▸ **Task to carry out**:
What lines of the data below hold the string "sách"? Copy each one out.

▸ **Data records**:
════════

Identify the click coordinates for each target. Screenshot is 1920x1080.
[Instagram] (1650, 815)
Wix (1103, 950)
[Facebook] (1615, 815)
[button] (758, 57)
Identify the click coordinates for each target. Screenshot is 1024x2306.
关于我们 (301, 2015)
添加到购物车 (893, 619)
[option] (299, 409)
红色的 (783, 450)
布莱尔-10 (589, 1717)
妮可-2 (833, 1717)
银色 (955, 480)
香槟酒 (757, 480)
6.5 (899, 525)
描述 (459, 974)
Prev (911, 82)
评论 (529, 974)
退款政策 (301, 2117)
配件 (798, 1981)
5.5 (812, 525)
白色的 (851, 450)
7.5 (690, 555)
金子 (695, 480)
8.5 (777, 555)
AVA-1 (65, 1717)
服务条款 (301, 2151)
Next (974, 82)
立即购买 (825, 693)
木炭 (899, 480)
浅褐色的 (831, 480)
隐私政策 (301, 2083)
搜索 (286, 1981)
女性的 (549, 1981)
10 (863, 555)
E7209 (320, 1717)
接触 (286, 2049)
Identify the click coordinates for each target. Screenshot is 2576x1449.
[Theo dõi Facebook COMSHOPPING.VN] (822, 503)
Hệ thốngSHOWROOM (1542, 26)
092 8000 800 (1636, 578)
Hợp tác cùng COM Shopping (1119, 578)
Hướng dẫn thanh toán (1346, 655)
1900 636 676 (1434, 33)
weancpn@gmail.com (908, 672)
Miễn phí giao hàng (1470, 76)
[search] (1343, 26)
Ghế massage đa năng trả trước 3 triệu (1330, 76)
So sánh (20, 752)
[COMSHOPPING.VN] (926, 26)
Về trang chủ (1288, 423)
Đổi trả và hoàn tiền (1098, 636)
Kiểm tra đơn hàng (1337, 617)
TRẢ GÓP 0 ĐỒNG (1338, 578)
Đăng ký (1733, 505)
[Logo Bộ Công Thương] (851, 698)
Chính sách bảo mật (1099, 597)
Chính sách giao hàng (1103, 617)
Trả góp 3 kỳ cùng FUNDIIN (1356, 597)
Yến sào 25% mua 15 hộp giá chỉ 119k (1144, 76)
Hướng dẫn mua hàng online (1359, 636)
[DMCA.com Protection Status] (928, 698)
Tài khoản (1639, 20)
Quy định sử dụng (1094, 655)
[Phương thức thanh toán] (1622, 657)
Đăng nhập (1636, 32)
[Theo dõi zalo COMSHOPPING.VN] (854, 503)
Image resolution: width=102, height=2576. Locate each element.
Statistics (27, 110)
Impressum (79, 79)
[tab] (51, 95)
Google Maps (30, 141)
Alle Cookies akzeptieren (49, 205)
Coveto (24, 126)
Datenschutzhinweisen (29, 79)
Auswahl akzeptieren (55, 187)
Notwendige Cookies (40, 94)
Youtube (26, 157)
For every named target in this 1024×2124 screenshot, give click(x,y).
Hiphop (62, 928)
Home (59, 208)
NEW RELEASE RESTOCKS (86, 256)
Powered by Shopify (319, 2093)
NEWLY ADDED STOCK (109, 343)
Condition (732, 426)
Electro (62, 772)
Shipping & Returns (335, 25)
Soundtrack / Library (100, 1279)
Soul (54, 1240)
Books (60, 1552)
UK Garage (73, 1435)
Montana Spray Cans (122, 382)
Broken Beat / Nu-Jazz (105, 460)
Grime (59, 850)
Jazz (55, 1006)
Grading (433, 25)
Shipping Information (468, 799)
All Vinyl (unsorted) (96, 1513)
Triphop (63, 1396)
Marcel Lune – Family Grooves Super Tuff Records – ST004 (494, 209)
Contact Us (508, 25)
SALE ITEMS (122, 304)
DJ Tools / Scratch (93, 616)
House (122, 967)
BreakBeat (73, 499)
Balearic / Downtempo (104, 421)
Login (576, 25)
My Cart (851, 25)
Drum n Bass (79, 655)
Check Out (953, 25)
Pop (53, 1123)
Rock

════════

▸ **Result of this exercise**:
Chính sách bảo mật (1099, 597)
Chính sách giao hàng (1103, 617)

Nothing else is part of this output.